Si stima che nel mondo esistano più di 7000 lingue diverse, ognuna con suoni, parole e strutture grammaticali differenti. Quali sono le differenze tra le persone nel modo in cui concepiscono lo spazio, il tempo, le quantità e i generi?
La percezione dello spazio
La psicologa Lera Boroditsky ha condotto una ricerca sul linguaggio nella comunità di aborigeni australiani dei kuuk thaayorre, nell’estremo ovest di Cape York. I thaayorre per esprimere lo spazio non usano destra e sinistra, ma utilizzano i punti cardinali. Per salutarsi non dicono “Ciao!”, ma dicono: “Dove stai andando?”, “Vado in lontananza, verso nord-nord est, tu?”. Cosa succederebbe se noi vivessimo in una società in cui per salutarsi dovessimo dire sempre la direzione verso cui stiamo andando? Di sicuro saremmo sempre tutti ben orientati nel mondo. Infatti, già all’età di quattro anni i thaayorre riescono a riconoscere i punti cardinali, anche in spazi al chiuso. Ciò è possibile perché la lingua e la cultura insegnano all’orientamento.
Boroditsky prosegue la ricerca con i thaayorre approfondendo anche la percezione del tempo. La psicologa ha dato agli indigeni delle foto di suo nonno rappresentato in diverse età della vita, da bambino a più anziano, e ha chiesto loro di ordinare le foto in ordine cronologico. Tu e io sicuramente le disporremmo da sinistra verso destra, un giapponese da destra verso sinistra come anche un arabo. E i thaayorre? Dato che non utilizzano destra e sinistra, ma usano i punti cardinali, la loro percezione dello spazio non è connessa al loro corpo, ma al territorio. Allo stesso modo funziona la percezione del tempo, determinato anch’esso dal territorio. I thaayorre dispongono quindi le foto da est verso ovest.
Possiamo considerare una visione egocentrica quella di definire il tempo e lo spazio in base al nostro corpo? Cosa accadrebbe in noi se indicassimo costantemente il tempo e lo spazio in base al territorio che ci circonda? Quanto potrebbe cambiare la nostra relazione col territorio in cui ci troviamo e con le persone che incontriamo? Io mi sentirei un puntino minuscolo sulla Terra enorme all’interno di questa galassia nell’universo.

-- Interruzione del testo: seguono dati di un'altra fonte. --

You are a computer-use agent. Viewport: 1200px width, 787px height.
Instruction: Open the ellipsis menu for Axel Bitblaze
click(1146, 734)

La definizione delle quantità e del tempo
Un altro elemento che può diversificare molto la concezione del nostro mondo è la definizione delle quantità. Ci sono delle comunità che non utilizzano i numeri, come la popolazione dei pirahã nell’Amazzonia brasiliana. Il linguista Daniel Everett ha vissuto trent'anni con i pirahã ed è arrivato da loro negli anni Settanta con l'intento di studiarne lingua, tradurgli la Bibbia e convertirli al Cristianesimo. Dalle sue ricerche emerge che i Pirahã riescono a indicare le quantità con tre parole: uno, due, messi insieme (quest'ultimo noi lo tradurremmo con molti).
Hic et nunc
Everett ha anche appurato che questa popolazione non ha forme grammaticali per indicare il passato. Secondo lo studioso questa popolazione vive costantemente nel presente, non fanno rifornimenti di cibo, non ricordano i nomi dei loro nonni e non hanno nessun mito riguardante la creazione o ciò che c’era prima dei pirahã. Per loro tutto è sempre (stato) così come è.
Cosa significherebbe non poter quantificare il passato e raccontare la storia dell’umanità, delle religioni o della politica? Cosa sarebbe della nascita degli Stati e del loro potere? Il linguaggio che noi utilizziamo ci permette di aprire costantemente nuove visioni sul mondo, conoscere la matematica ci permette di studiare algebra; parlare al passato ci permette di tenere vive le storie dei nostri antenati, della nostra società e tramandare storie.
Come spiega Everett, vivere come i Pirahã significherebbe vivere costantemente nel presente e praticare il carpe diem del poeta latino Orazio. I pirahã sono completamente assorti nel vivere il giorno presente, non pianificano il futuro, non costruiscono case o canoe col fine di renderle resistenti per molto tempo. Parlano solo di ciò di cui hanno avuto esperienza.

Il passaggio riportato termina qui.